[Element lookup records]
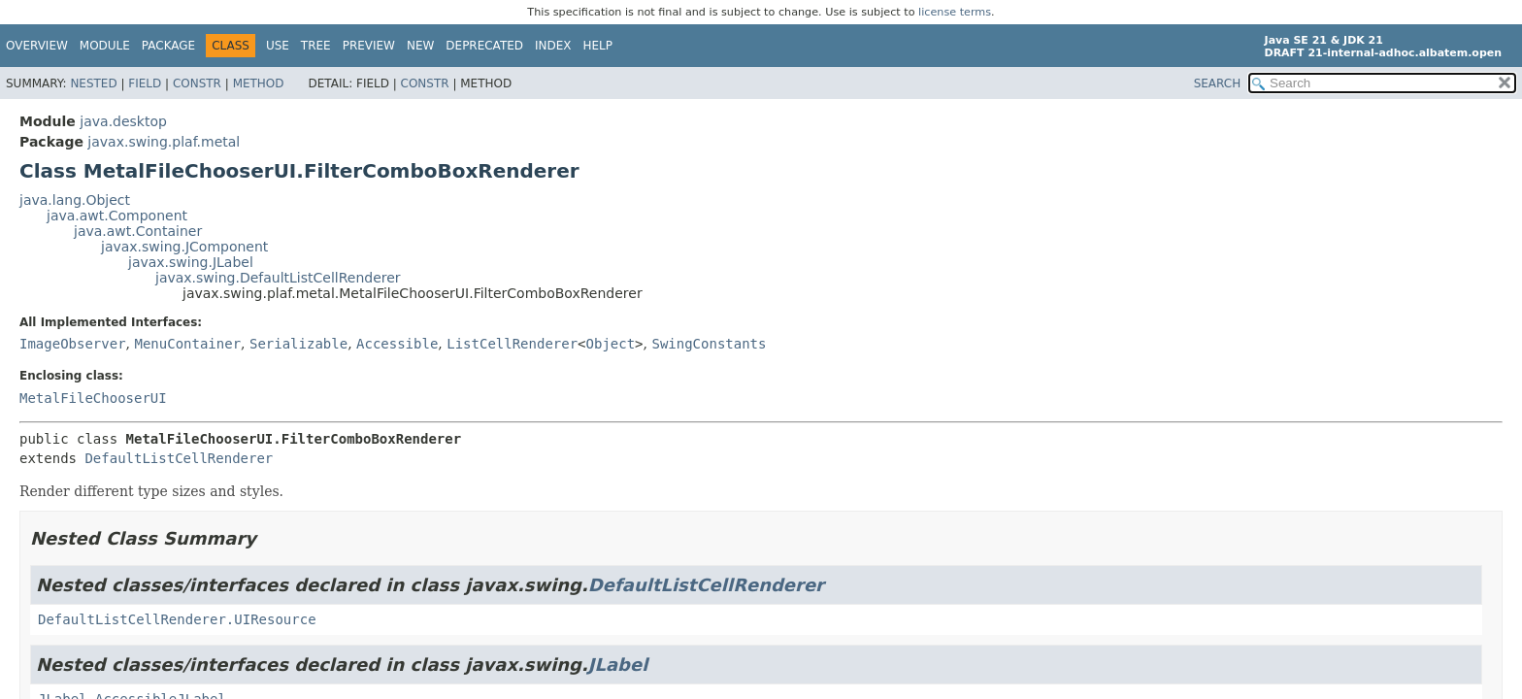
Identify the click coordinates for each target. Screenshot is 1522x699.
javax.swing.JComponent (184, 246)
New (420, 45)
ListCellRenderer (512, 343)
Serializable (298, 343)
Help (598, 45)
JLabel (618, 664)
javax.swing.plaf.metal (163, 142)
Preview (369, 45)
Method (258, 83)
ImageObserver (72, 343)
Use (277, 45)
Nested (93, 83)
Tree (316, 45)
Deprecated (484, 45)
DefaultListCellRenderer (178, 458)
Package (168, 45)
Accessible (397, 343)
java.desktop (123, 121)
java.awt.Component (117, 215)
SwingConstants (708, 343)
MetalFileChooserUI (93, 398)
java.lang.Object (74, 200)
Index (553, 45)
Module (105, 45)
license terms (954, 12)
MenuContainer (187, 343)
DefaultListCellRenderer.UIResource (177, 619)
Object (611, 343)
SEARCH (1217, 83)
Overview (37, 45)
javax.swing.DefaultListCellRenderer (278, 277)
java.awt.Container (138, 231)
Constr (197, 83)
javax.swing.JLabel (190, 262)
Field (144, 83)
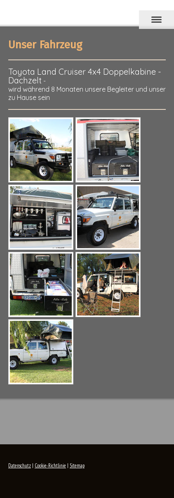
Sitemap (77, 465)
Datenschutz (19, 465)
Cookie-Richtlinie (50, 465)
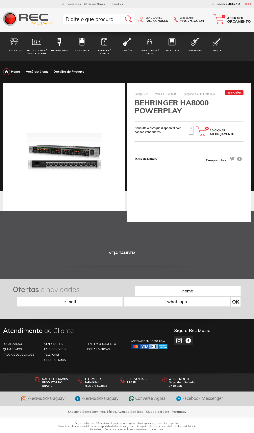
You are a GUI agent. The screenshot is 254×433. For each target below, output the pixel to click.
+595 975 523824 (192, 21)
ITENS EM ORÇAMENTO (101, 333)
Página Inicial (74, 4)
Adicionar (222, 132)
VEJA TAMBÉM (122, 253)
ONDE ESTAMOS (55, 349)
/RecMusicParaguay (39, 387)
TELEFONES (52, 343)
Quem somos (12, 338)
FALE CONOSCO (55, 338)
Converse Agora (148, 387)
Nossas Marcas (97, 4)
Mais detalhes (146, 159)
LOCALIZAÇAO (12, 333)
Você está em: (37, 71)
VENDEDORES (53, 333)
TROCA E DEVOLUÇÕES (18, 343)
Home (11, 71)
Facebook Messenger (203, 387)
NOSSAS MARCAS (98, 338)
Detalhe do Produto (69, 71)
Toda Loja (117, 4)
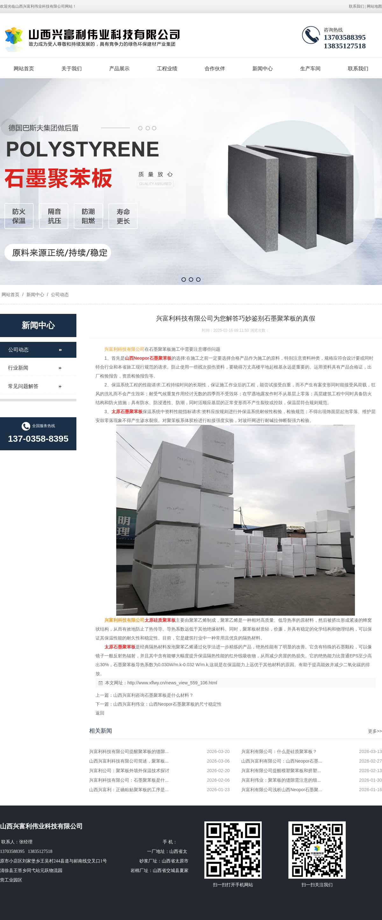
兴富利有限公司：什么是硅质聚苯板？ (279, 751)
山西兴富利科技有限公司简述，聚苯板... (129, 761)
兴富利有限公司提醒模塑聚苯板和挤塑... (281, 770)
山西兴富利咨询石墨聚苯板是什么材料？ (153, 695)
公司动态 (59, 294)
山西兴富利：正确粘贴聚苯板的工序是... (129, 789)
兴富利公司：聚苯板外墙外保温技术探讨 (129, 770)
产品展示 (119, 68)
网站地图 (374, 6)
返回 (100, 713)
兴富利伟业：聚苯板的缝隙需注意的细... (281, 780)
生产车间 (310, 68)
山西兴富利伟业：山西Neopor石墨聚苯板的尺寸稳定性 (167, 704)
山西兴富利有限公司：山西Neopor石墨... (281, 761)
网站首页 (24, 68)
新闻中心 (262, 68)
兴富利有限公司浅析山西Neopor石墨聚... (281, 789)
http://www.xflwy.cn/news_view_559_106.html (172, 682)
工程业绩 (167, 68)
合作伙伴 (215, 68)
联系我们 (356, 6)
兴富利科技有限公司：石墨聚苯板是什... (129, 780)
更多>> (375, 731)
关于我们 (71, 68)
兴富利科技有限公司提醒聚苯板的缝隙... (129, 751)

---

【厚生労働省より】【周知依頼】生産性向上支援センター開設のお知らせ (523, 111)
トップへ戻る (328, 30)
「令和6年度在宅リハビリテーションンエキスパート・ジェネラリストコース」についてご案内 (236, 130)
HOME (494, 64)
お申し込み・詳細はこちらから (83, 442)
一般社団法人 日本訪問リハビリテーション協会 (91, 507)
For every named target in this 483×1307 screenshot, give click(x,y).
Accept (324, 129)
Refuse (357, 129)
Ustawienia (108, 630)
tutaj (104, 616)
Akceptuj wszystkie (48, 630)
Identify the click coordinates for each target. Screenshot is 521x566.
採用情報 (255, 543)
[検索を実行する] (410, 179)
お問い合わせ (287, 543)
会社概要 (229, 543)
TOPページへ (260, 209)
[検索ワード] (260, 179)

* Given task: Write out everything from the line containing "网站地图 (374, 6)" down to the line containing "兴富利科技有限公司提醒聚苯板的缝隙... (129, 751)", switching "联系我们" to "联系方式" and keeping the rest unchanged.

* Final answer:
网站地图 (374, 6)
返回 (100, 713)
兴富利伟业：聚苯板的缝隙需注意的细... (281, 780)
生产车间 (310, 68)
山西兴富利伟业：山西Neopor石墨聚苯板的尺寸稳定性 (167, 704)
山西兴富利有限公司：山西Neopor石墨... (281, 761)
网站首页 (24, 68)
新闻中心 (262, 68)
兴富利有限公司浅析山西Neopor石墨聚... (281, 789)
http://www.xflwy.cn/news_view_559_106.html (172, 682)
工程业绩 (167, 68)
合作伙伴 (215, 68)
联系方式 (356, 6)
兴富利科技有限公司：石墨聚苯板是什... (129, 780)
更多>> (375, 731)
关于我们 (71, 68)
兴富利科技有限公司提醒聚苯板的缝隙... (129, 751)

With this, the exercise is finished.